The lights flickered. Outside, a heavy vehicle rumbled past, its vibrations rippling the coffee surface.

Clearly, Homelander's departure hadn't calmed the UED. Troops still patrolled heavily around the capital, a transport aircraft passing directly overhead.

Lyons stared at the ripples in the cup, as if they held an escape from reality.

"You made this… monster…" Her voice rasped. "Just to prove you're stronger than the UED?"

"Heh."

Leon actually smiled, though with weariness in it. "We built and rebuilt it to fight the things that really threaten humanity's survival."

His fingers tapped the table. "Like the Purifier Virus your Antarctic base is cultivating."

Lyons jolted violently.

The reaction was too obvious, even to her own shame.

Her nails dug into her palms, but felt no pain—her nerves long since dulled by countless chemical burns in the lab.

"I don't know what you're talking about."

She repeated mechanically, but her eyes betrayed her.

Leon didn't call her out at once.

Slowly, he pulled a cigar from his inner pocket, clipped the end with his knife, and lit it.

The tobacco's richness soon filled the cramped safehouse, blending oddly with the bitterness of coffee.

"Doctor, what is the Purification Protocol, really?" He blew a smoke ring. "You're one of the few who know the virus's true dispersal mechanism."

The projector lit again, displaying a stream of complex data.

Lyons recognized it instantly—the quantum warp viral deployment model she herself had designed.

"Using warp tech to inject a pathogen across an entire planetary surface…" Leon read the header softly. "Brilliant.
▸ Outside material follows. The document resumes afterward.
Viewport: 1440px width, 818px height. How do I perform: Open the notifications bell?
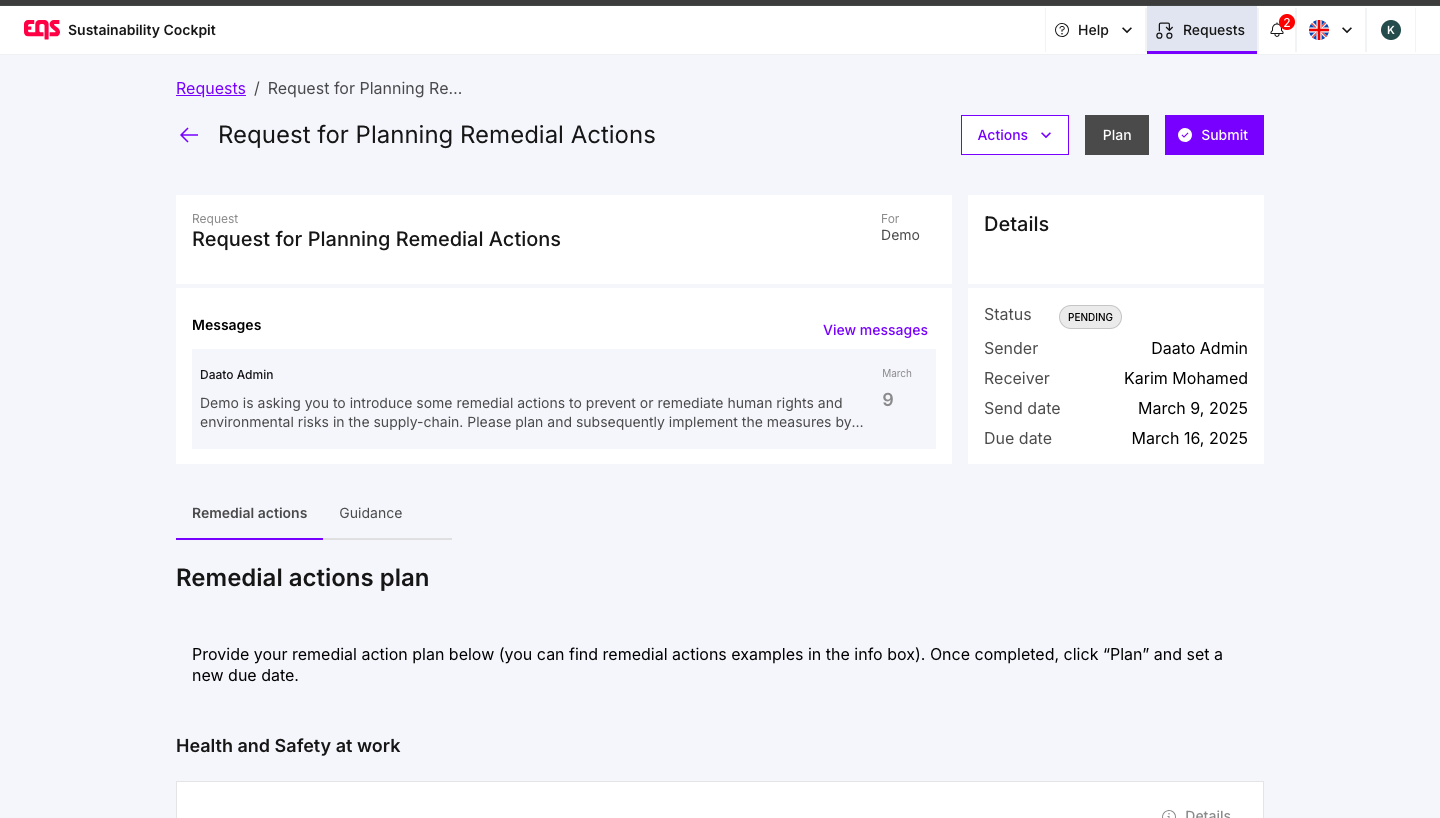coord(1277,30)
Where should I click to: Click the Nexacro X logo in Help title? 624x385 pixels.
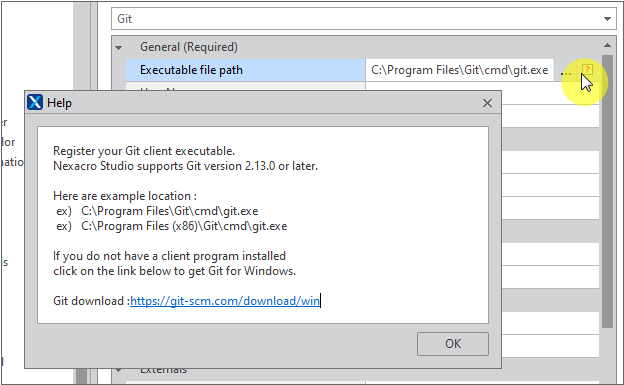pos(35,102)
And brutal."

Lyons' stomach twisted painfully.

She remembered that late night, submitting her final report to the military committee—the fanatic glint in the general's eyes.

She had thought it was admiration for science. Now she realized it was the excitement of an executioner beholding a new device of torment.

"They promised me—" Her voice was barely audible. "Only in the most extreme circumstances…"

"Like fighting the Empire too long, then realizing they can't win?" Leon sneered. "Do you know how many innocents in the Koprulu sector would die if this virus was released? Twenty billion? Thirty?"

The ventilation hum suddenly rang harsh in her ears.

Lyons now noticed her back was drenched with cold sweat, her lab uniform clinging to her skin like a second layer of shame.

"I didn't have a choice…" she murmured, more to convince herself. "Every researcher signed the secrecy pact…"

Leon leaned in. Smoke from his cigar veiled between them, his eyes glinting coldly through it, like knives pressing against her throat.

"Now you do."

Outside, footsteps approached quickly, then three knocks at the door—two long, one short.

Without turning, Leon gestured. The noise outside vanished.

"Come with me." He stood, his shadow engulfing her completely. "Not as a captive—but as a scientist who can stop her own people's extinction."

The coffee on the table was stone cold now, its greasy surface like a murky eye reflecting Lyons' pale face.

She looked at the rusty cross-shape in the corner and realized she stood at a fork in humanity's history.

"And if I refuse?" She forced herself to meet his eyes.

The agent's face didn't change a bit. "Then I'll give you a gun. With a single bullet…"

Leon's voice was utterly calm as he finished: "To know yourself."